Given the records below, would you repeat exactly the lines that begin at the one containing "Where should I click to: Click the Vox" and end at the one containing "Viewport: 484px width, 382px height.", inclusive?
BEGIN Available data
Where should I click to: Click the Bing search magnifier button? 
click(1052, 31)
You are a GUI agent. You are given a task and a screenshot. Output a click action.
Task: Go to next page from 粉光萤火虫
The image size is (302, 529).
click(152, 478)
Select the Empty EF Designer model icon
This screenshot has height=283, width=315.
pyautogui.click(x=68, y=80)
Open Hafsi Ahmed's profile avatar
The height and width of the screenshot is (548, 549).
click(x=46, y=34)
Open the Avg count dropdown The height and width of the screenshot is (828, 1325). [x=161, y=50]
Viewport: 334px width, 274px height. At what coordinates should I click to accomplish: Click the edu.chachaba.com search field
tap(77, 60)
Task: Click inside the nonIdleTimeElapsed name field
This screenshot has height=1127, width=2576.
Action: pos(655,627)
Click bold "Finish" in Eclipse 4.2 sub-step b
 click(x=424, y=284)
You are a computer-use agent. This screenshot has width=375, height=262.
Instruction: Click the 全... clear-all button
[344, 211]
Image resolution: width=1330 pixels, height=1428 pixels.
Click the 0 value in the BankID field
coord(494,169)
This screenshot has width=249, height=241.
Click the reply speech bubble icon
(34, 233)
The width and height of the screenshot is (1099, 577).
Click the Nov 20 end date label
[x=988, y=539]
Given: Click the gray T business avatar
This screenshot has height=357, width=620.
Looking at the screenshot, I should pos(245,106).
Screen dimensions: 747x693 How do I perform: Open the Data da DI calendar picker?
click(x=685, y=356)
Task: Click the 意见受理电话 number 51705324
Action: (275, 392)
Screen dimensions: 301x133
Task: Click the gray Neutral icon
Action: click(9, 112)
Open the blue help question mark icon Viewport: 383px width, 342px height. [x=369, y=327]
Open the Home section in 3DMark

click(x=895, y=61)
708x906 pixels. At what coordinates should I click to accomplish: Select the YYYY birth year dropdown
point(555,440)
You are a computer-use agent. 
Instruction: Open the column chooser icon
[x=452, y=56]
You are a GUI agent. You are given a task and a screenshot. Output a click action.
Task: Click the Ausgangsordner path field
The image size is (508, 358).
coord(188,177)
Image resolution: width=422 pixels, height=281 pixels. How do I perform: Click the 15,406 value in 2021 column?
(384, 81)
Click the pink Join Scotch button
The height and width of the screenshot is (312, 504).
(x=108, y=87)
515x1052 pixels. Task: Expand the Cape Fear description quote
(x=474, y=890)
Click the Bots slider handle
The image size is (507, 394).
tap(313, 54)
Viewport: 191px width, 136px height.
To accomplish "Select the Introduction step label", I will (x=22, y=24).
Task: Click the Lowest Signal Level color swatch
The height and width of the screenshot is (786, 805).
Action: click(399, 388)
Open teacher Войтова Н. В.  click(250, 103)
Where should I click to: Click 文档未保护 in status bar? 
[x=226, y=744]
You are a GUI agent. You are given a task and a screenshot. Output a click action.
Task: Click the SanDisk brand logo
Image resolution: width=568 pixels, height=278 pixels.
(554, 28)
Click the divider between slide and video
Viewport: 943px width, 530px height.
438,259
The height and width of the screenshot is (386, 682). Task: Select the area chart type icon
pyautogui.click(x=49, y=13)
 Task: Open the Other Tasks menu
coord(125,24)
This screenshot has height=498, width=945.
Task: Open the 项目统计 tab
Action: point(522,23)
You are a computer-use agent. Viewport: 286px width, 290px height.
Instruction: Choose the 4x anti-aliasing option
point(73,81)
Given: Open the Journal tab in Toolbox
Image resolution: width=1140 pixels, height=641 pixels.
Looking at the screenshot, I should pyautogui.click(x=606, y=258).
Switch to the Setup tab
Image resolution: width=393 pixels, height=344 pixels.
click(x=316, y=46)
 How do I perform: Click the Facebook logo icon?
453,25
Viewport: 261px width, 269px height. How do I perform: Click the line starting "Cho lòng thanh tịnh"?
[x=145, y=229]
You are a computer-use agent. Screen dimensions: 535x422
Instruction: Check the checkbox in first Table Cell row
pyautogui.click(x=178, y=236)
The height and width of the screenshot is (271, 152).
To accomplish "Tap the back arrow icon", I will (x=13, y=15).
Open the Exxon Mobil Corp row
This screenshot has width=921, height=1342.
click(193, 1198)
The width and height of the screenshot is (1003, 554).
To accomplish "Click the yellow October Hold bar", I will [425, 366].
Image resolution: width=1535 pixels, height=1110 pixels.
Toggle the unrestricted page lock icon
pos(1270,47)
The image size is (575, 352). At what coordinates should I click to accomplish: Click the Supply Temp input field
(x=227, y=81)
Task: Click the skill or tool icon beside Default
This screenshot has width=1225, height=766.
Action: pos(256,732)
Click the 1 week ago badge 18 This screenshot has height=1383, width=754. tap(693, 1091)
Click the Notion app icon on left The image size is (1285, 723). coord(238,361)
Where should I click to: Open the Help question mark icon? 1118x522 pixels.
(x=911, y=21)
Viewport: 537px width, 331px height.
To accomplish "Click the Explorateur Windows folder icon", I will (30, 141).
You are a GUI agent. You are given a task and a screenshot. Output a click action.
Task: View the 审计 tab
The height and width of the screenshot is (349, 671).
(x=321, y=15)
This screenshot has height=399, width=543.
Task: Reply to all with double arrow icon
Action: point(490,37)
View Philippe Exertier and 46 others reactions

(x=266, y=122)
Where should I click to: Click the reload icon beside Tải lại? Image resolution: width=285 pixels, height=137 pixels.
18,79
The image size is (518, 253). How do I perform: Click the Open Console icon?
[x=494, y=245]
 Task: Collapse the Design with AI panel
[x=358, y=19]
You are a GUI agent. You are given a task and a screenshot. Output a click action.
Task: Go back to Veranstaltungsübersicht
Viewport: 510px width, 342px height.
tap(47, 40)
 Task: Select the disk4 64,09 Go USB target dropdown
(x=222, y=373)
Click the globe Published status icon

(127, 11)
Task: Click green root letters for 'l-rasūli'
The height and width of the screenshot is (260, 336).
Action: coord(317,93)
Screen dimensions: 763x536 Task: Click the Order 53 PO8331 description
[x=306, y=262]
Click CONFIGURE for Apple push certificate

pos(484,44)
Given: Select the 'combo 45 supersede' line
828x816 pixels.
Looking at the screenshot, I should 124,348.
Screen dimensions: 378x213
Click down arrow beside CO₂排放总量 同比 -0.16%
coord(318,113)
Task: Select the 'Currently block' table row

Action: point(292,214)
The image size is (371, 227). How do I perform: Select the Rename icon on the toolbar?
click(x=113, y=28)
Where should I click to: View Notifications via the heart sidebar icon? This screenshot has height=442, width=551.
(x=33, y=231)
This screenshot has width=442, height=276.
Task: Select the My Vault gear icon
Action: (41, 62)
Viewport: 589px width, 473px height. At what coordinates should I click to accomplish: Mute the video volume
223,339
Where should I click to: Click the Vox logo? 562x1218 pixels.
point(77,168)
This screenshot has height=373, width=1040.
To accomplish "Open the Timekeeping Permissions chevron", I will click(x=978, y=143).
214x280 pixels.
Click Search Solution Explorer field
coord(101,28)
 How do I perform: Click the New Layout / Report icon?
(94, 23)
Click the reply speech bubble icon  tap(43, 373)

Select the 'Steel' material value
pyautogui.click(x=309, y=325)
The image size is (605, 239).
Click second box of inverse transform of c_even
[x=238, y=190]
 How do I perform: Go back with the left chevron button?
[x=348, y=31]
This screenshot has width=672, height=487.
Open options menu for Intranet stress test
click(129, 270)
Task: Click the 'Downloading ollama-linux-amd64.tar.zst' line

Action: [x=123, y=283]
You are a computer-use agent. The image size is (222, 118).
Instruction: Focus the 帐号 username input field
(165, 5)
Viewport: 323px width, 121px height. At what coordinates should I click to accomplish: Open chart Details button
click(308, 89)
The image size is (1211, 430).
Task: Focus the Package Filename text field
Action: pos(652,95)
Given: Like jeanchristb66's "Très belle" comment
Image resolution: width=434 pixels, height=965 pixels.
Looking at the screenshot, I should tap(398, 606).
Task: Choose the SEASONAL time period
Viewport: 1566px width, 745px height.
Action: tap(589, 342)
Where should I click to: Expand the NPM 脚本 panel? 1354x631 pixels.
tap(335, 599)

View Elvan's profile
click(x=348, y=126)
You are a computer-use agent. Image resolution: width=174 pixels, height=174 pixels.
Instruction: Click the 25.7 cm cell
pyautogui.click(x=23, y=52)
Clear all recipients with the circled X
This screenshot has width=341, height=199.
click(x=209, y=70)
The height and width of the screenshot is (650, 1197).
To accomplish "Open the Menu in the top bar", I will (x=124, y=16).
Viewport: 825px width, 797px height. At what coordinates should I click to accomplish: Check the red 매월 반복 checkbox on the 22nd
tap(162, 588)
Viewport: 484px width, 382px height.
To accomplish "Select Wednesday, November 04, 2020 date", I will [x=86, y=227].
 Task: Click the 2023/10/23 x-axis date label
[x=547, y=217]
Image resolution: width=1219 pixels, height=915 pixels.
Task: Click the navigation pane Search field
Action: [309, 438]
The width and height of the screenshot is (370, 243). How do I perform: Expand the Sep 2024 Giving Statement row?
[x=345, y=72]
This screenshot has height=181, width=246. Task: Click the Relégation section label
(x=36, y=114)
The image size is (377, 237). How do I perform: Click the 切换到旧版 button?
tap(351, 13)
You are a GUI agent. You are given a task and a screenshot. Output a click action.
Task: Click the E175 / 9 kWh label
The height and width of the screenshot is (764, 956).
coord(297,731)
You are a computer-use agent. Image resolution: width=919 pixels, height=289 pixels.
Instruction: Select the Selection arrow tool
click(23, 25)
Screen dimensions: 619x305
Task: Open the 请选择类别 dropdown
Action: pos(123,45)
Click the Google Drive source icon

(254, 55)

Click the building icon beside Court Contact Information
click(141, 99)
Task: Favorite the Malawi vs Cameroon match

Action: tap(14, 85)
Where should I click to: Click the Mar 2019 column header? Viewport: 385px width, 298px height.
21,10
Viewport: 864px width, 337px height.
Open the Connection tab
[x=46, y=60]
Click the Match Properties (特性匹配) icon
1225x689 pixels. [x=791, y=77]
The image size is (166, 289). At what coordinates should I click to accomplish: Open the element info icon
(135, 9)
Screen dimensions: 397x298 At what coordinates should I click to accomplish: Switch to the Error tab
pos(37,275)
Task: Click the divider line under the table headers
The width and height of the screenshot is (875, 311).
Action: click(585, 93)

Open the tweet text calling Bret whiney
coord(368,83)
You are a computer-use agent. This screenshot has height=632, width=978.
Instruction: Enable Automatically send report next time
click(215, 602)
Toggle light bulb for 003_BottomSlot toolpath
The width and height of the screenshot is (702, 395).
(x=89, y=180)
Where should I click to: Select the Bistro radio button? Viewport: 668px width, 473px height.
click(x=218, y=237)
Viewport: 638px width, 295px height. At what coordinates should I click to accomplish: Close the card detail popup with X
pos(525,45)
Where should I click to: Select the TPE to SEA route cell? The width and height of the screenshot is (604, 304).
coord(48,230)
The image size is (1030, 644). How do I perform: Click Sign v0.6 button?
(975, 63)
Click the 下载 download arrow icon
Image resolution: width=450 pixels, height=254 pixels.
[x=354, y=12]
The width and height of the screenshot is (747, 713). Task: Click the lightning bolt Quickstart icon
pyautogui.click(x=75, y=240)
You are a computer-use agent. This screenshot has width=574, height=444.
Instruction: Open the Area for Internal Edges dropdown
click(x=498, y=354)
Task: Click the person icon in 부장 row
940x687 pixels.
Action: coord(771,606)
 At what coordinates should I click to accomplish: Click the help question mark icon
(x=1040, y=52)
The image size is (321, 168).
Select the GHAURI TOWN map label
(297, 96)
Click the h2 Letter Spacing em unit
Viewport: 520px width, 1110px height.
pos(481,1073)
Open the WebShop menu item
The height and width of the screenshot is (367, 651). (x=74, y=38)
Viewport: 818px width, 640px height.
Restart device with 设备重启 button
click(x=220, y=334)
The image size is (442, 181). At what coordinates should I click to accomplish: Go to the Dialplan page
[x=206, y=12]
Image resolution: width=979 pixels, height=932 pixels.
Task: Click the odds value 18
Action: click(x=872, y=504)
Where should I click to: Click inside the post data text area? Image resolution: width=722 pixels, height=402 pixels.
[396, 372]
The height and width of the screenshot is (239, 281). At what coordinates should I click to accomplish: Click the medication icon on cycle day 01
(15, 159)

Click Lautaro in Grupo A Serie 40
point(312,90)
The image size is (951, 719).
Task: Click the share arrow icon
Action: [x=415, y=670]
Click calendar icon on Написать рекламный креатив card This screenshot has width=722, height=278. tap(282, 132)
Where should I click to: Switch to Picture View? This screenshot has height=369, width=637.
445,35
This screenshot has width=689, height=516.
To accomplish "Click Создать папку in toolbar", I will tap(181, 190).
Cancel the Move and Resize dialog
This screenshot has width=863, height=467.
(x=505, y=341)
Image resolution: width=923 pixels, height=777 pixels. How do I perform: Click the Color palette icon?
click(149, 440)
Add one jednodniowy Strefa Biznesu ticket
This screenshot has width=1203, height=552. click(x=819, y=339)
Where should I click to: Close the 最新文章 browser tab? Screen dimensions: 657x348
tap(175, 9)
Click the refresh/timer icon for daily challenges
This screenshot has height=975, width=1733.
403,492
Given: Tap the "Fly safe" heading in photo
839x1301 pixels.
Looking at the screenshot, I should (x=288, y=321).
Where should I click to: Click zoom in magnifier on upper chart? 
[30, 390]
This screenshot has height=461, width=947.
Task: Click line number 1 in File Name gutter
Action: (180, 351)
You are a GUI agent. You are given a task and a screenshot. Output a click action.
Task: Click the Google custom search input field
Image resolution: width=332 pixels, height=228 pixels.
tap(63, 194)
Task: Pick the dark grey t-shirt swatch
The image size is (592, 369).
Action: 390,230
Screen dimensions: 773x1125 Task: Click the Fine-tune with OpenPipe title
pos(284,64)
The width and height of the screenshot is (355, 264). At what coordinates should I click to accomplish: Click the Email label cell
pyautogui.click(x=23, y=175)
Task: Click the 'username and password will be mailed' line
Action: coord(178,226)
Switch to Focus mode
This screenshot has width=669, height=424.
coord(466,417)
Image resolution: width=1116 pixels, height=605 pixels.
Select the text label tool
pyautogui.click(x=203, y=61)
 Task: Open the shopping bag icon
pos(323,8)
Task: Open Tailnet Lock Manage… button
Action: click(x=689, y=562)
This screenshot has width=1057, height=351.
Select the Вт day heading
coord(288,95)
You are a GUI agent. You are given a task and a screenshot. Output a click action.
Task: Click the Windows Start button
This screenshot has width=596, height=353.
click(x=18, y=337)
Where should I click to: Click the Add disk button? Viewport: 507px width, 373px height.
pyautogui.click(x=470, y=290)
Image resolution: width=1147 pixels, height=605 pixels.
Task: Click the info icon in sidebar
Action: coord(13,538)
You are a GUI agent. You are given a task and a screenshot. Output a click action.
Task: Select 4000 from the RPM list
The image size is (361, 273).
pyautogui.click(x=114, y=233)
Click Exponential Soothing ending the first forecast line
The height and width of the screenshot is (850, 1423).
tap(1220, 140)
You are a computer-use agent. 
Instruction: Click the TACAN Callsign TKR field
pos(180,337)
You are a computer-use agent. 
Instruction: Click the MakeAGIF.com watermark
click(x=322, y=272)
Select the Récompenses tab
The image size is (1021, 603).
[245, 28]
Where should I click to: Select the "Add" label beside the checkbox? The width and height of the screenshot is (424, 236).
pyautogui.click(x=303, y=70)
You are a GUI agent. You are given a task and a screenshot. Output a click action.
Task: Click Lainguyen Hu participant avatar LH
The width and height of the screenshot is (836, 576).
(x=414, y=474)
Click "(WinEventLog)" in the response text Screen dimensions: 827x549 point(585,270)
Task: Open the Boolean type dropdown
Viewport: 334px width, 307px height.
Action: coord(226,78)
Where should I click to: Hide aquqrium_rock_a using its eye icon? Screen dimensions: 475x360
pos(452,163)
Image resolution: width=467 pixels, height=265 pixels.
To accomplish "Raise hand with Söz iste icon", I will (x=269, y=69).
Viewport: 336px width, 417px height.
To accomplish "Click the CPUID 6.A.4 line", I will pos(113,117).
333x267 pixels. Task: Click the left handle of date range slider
END Available data
• Output for this exercise:
Where should I click to: Click the Vox logo? 562x1218 pixels.
point(77,168)
This screenshot has height=373, width=1040.
To accomplish "Open the Timekeeping Permissions chevron", I will click(x=978, y=143).
214x280 pixels.
Click Search Solution Explorer field
coord(101,28)
 How do I perform: Click the New Layout / Report icon?
(94, 23)
Click the reply speech bubble icon  tap(43, 373)

Select the 'Steel' material value
pyautogui.click(x=309, y=325)
The image size is (605, 239).
Click second box of inverse transform of c_even
[x=238, y=190]
 How do I perform: Go back with the left chevron button?
[x=348, y=31]
This screenshot has width=672, height=487.
Open options menu for Intranet stress test
click(129, 270)
Task: Click the 'Downloading ollama-linux-amd64.tar.zst' line

Action: [x=123, y=283]
You are a computer-use agent. The image size is (222, 118).
Instruction: Focus the 帐号 username input field
(165, 5)
Viewport: 323px width, 121px height. At what coordinates should I click to accomplish: Open chart Details button
click(308, 89)
The image size is (1211, 430).
Task: Focus the Package Filename text field
Action: pos(652,95)
Given: Like jeanchristb66's "Très belle" comment
Image resolution: width=434 pixels, height=965 pixels.
Looking at the screenshot, I should tap(398, 606).
Task: Choose the SEASONAL time period
Viewport: 1566px width, 745px height.
Action: tap(589, 342)
Where should I click to: Expand the NPM 脚本 panel? 1354x631 pixels.
tap(335, 599)

View Elvan's profile
click(x=348, y=126)
You are a computer-use agent. Image resolution: width=174 pixels, height=174 pixels.
Instruction: Click the 25.7 cm cell
pyautogui.click(x=23, y=52)
Clear all recipients with the circled X
This screenshot has width=341, height=199.
click(x=209, y=70)
The height and width of the screenshot is (650, 1197).
To accomplish "Open the Menu in the top bar", I will (x=124, y=16).
Viewport: 825px width, 797px height. At what coordinates should I click to accomplish: Check the red 매월 반복 checkbox on the 22nd
tap(162, 588)
Viewport: 484px width, 382px height.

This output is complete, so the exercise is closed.